The issue is a misconfigured walled garden. The iOS CNA is attempting to render the portal page, but the external domains hosting the web fonts and analytics scripts are blocked by the network controller pre-authentication. Because these resources cannot load, the CNA stalls and displays a blank screen. The solution is to either host all required assets locally on the portal server or add the specific external domains (FQDNs) to the controller's pre-authentication allowlist.

Q3. During a network audit, you discover that the legacy captive portal is intercepting traffic and serving a self-signed certificate. You are tasked with upgrading the system to use the CAPPORT API. What specific certificate requirements must be met for the new portal server?

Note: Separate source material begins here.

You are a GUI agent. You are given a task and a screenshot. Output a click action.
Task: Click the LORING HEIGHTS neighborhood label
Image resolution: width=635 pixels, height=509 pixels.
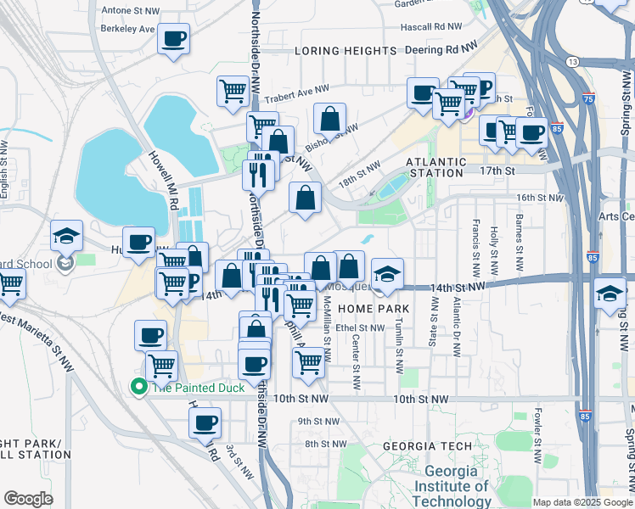346,51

💡 Hint:Consider how modern browsers and OS CNAs handle certificate validation during the captive portal detection phase.

Show Recommended Approach

The new portal server must be accessed via a dedicated Fully Qualified Domain Name (FQDN) that is NOT on the HSTS preload list. Furthermore, it must use a valid TLS certificate issued by a publicly trusted Certificate Authority (CA). Self-signed certificates will be rejected by the OS CNA and modern browsers, preventing the portal from loading and halting the onboarding process.